W kwestii finansów w parach widać coraz większą równość, a tradycyjne role się zacierają. Do niedawna domeną mężczyzn było utrzymanie rodziny i zapewnienie jej bezpieczeństwa finansowego, a kobiety zajmowały się wyłącznie domem i opieką nad dziećmi. Obecnie kobiety z powodzeniem realizują się zawodowo i dokładają się do domowego budżetu. Coraz częściej też to one zarabiają na rodzinę, a ich partnerzy zajmują się domem.
Ponadto, jak wynika z badania, w związkach następuje powoli zamiana ról również w kwestii zarządzania domowym budżetem - kobiety deklarują, że to one coraz częściej przejmują inicjatywę w kontrolowaniu domowych finansów i braniu odpowiedzialności za wspólny budżet.

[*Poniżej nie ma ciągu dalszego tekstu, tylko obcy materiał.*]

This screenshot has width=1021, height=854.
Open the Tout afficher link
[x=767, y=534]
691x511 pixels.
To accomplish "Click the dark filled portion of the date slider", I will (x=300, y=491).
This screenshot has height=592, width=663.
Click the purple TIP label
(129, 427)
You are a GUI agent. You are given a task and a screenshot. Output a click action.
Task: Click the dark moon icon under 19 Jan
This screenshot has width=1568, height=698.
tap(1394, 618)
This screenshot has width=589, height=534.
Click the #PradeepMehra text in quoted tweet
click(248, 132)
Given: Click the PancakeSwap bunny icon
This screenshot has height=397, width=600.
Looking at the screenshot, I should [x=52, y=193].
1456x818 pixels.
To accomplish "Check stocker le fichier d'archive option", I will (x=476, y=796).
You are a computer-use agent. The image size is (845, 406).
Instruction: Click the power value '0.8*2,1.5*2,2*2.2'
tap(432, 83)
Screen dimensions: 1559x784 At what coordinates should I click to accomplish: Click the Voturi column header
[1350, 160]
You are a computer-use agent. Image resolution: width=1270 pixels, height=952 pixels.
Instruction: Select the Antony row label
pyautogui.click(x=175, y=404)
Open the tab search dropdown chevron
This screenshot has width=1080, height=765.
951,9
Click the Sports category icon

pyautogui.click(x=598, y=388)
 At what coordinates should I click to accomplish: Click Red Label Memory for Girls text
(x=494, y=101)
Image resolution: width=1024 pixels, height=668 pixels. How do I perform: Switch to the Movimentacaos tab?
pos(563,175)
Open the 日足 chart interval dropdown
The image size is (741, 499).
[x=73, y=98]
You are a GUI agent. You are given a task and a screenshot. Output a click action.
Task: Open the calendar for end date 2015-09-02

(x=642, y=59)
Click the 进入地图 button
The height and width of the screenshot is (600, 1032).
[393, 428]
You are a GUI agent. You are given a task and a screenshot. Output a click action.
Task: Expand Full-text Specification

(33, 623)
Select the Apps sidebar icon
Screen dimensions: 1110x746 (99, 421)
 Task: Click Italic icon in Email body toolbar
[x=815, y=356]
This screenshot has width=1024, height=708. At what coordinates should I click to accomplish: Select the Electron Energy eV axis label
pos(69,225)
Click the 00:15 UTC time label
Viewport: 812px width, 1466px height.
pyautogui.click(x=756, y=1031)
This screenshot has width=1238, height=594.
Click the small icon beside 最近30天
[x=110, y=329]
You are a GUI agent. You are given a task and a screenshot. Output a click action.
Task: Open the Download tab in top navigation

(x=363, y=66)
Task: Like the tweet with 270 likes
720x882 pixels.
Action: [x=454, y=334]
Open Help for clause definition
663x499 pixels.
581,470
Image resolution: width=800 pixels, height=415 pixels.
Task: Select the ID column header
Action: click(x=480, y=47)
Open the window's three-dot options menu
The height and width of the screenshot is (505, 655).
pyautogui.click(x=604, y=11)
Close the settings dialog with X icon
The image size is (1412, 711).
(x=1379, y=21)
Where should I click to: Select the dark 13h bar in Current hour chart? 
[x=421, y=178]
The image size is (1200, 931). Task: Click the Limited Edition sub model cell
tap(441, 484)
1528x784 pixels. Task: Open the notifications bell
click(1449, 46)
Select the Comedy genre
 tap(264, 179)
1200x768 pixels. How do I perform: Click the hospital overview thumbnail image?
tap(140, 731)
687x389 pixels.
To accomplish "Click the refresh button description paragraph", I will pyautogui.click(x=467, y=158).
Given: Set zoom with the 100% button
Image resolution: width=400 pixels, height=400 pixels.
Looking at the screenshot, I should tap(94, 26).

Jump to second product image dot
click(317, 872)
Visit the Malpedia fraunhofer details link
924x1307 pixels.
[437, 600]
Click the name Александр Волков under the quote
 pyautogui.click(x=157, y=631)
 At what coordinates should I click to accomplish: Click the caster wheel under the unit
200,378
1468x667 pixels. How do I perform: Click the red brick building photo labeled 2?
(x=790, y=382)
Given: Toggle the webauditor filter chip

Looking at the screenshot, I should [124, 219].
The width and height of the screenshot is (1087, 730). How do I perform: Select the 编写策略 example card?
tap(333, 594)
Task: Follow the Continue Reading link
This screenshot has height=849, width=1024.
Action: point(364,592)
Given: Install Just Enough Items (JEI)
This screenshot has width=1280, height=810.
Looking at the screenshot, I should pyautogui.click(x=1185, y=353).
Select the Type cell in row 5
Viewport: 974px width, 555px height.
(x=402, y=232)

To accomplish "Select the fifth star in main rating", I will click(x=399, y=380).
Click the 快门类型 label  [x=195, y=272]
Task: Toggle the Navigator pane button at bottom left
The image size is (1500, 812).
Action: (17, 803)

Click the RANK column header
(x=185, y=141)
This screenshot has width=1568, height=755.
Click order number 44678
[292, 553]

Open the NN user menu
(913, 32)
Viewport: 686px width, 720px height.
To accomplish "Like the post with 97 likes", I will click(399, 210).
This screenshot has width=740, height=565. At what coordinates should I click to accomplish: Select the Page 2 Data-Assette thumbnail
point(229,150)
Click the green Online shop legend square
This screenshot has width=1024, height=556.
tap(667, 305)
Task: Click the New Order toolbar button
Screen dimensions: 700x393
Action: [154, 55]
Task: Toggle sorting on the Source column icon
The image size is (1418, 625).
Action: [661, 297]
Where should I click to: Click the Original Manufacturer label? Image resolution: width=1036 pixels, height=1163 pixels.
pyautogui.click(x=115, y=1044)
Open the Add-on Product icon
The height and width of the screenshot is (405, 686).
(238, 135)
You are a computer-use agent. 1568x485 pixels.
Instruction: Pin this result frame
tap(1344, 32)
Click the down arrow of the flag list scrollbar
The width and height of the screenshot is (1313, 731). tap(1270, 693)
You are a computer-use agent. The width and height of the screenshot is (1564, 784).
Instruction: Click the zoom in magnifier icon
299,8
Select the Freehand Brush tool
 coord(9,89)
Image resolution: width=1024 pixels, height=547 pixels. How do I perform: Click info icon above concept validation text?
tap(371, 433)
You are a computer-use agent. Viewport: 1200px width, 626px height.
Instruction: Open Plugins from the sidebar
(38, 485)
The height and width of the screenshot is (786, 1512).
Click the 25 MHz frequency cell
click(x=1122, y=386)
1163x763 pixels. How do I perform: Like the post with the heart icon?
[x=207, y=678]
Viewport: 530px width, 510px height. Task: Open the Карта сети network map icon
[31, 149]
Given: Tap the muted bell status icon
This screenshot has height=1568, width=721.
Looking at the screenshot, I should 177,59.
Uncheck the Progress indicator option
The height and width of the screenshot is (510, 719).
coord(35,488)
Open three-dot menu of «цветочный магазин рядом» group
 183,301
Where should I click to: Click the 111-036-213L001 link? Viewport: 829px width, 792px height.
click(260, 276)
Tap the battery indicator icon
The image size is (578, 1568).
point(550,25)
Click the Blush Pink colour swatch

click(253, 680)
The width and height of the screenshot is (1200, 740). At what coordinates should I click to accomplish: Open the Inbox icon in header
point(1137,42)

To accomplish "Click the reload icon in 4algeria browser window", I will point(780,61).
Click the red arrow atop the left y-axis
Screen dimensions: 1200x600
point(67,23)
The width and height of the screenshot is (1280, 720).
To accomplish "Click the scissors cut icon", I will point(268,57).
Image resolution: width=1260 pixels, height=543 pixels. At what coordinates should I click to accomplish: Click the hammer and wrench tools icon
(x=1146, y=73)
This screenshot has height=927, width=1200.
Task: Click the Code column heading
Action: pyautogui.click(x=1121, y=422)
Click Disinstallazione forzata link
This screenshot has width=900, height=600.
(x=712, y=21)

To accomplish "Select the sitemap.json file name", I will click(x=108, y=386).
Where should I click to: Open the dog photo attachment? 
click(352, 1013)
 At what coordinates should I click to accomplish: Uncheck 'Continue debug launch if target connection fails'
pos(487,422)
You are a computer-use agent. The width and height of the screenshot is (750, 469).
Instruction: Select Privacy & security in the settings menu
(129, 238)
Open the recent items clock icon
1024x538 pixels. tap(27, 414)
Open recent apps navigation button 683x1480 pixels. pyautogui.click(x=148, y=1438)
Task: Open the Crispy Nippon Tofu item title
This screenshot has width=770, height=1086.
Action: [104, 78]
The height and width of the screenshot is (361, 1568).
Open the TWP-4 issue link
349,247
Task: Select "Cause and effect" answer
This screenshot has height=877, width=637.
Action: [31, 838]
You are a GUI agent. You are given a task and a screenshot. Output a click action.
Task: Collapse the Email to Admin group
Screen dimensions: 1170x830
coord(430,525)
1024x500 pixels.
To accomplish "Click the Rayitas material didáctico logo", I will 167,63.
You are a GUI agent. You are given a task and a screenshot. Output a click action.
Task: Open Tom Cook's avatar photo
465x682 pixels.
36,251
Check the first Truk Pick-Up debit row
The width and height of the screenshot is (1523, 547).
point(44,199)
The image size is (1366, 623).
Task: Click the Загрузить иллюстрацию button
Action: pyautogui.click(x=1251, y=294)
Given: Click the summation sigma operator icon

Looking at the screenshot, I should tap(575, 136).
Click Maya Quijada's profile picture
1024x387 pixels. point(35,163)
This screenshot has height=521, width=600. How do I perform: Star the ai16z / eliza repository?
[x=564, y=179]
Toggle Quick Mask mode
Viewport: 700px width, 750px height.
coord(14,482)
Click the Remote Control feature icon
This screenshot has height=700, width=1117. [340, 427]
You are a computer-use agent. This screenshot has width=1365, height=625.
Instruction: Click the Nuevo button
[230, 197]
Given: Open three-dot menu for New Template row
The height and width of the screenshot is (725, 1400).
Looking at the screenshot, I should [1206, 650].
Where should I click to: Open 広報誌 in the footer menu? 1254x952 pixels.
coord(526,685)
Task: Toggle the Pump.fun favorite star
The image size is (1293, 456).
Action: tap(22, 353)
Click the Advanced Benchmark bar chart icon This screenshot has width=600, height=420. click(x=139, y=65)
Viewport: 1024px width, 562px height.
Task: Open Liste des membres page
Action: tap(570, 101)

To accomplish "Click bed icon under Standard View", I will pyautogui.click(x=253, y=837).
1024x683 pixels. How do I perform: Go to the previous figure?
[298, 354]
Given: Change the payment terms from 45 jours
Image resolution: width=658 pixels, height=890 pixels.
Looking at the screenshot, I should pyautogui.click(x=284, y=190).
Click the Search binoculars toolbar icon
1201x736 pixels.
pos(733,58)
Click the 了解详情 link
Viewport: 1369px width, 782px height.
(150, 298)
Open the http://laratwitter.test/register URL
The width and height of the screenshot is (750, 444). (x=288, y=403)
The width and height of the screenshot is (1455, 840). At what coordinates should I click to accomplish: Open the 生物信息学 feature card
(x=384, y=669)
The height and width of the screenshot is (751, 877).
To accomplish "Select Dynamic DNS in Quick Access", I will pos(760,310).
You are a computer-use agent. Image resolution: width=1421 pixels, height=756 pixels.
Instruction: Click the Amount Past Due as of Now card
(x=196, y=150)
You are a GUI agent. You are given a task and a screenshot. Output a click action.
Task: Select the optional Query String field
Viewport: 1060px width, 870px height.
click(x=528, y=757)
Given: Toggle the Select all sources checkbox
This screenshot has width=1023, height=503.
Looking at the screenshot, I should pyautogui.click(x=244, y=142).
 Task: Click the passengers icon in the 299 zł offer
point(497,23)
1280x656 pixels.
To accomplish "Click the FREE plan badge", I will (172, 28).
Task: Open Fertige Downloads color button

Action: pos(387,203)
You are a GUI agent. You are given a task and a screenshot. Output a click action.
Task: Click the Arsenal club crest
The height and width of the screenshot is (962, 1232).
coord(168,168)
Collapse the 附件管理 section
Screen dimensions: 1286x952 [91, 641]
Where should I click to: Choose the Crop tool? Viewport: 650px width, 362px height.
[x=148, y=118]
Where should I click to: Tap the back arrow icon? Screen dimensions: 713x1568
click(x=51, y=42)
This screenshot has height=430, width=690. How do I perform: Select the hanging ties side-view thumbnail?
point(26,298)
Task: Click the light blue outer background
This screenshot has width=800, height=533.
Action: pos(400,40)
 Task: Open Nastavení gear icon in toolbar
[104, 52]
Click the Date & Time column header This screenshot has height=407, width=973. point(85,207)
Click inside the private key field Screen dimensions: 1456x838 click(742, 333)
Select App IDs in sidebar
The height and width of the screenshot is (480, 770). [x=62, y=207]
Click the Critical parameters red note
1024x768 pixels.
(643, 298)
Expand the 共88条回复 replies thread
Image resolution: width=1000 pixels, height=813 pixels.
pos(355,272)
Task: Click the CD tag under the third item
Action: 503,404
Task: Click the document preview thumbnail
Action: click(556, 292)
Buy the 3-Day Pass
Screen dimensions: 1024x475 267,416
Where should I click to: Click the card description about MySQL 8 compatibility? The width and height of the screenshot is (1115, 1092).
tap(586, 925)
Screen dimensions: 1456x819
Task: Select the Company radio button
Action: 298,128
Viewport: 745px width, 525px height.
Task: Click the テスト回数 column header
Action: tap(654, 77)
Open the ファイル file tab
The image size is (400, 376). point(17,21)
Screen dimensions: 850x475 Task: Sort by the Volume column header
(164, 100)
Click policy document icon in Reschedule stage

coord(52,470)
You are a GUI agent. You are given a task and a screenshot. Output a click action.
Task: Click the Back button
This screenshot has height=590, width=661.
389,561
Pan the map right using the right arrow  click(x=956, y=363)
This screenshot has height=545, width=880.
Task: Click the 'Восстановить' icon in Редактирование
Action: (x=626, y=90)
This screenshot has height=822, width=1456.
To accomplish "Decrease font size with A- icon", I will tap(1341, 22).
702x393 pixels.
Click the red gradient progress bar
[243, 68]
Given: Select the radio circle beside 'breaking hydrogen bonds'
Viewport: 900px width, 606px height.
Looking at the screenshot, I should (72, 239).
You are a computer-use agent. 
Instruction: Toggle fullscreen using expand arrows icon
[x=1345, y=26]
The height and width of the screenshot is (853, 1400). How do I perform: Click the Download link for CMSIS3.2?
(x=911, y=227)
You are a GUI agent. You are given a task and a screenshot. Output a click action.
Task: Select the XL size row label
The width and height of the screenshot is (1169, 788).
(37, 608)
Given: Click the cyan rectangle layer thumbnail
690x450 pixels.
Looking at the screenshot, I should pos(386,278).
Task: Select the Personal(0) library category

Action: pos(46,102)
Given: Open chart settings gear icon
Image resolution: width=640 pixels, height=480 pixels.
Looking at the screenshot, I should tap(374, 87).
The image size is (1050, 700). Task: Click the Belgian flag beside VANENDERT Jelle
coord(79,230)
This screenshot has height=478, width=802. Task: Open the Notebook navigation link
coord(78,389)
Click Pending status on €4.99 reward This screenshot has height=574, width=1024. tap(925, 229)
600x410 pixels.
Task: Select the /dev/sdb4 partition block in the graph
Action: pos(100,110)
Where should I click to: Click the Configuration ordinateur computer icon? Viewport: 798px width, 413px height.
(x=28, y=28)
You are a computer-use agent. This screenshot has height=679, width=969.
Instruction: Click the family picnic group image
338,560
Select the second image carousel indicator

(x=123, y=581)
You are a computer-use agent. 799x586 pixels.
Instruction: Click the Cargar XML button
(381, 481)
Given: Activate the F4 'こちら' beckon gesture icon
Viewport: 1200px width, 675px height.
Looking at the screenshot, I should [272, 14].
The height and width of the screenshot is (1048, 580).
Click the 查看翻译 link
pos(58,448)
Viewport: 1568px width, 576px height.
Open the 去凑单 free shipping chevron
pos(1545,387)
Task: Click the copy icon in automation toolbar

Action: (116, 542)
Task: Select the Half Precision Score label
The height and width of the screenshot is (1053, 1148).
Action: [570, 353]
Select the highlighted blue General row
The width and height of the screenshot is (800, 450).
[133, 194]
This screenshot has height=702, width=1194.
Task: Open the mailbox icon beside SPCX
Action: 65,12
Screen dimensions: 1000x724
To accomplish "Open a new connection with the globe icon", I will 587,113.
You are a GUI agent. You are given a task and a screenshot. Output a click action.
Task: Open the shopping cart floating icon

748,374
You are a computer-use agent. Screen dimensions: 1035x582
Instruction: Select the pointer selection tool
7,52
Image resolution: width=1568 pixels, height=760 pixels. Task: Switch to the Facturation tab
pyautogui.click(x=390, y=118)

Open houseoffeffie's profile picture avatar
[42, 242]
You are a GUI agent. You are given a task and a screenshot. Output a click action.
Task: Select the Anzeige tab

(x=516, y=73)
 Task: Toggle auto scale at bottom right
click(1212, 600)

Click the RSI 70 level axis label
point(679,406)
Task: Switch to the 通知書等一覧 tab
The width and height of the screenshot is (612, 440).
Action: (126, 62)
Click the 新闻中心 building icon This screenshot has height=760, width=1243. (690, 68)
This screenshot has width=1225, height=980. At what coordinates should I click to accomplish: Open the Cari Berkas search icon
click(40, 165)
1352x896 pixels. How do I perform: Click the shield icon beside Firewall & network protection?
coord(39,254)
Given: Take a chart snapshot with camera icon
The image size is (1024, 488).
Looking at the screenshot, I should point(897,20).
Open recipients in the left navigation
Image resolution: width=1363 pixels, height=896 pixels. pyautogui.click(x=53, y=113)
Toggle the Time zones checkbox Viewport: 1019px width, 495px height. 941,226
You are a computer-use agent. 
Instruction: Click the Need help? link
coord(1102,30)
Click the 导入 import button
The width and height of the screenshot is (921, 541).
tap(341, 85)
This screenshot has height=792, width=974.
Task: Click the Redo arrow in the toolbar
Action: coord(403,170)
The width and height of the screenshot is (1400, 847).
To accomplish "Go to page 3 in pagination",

Ankietowane przyznają, że trzymają rękę na pulsie pod względem pilnowania terminów spłat zobowiązań (56,7%) oraz doglądania codziennych wydatków (56,5%), a także zachowują większą ostrożność w gospodarowaniu pieniędzmi (49,5%). Co ciekawe, ich partnerzy mają zgoła odmienne zdanie na temat podziału ról w związku.
Badanie Krajowego Rejestru Długów pokazuje również, że kobiety zdecydowanie rzadziej niż mężczyźni ulegają impulsywnym i drogim zakupom. Tylko 19,9% z nich przyznaje, że raz lub dwa razy w życiu zdarzyło jej się dokonać spontanicznego zakupu na kwotę minimum 500 zł. W przypadku mężczyzn było to 28,5%. Co dziesiąta kobieta pod wpływem chwili wydała już taką kwotę kilkukrotnie lub wielokrotnie, w gronie mężczyzn – co piąty. Kobiety częściej niż mężczyźni odczuwają jednak dyskomfort związany z wydaniem zbyt dużej kwoty podczas zakupów (54% vs 44%).
- Z badania jasno wynika, że kobiety czują odpowiedzialność za finanse swojej rodziny. Pociąga to za sobą większą świadomość tego, jak takie spontaniczne, kosztowne wydatki wpływają na kondycję budżetu domowego. Być może to poczucie odpowiedzialności i świadomość konsekwencji każą zatrzymać się przed dokonaniem większych zakupów pod wpływem chwili i rozważyć, czy na pewno taki wydatek jest konieczny. Kolejny krok to albo rezygnacja z wydatku, albo zakup, ale już nie spontaniczny, a przemyślany - mówi dr Joanna Rudzińska-Wojciechowska z Katedry Psychologii Ekonomicznej Akademii Leona Koźmińskiego.
56,7% kobiet twierdzi, że odpowiedzialnie podchodzi do regulowania swoich zobowiązań finansowych, a spłata raty jest dla nich priorytetem. Wyniki badania pokazują jednak, że jest też odsetek kobiet, którym zdarzyło się przedłożyć zachciankę ponad konieczność uregulowania należności.
- Co szósta kobieta raz lub dwa razy w życiu świadomie nie zapłaciła raty kredytu w terminie, ponieważ pieniądze na ten cel wolała przeznaczyć na inne wydatki, które nie były w danej chwili konieczne. Dla porównania, bardzo podobny odsetek mężczyzn udzielił dokładnie takich samych odpowiedzi, a jednak to właśnie panowie stanowią większość dłużników w KRD. Ważne, aby taki wyjątek od reguły nie stał się regułą. Skutki niepłacenia mogą być bardzo poważne. A pamiętajmy, że aby trafić do rejestru dłużników, wystarczy już co najmniej 200 zł przeterminowanych zobowiązań finansowych - podkreśla Adam Łącki, prezes KRD Biura Informacji Gospodarczej.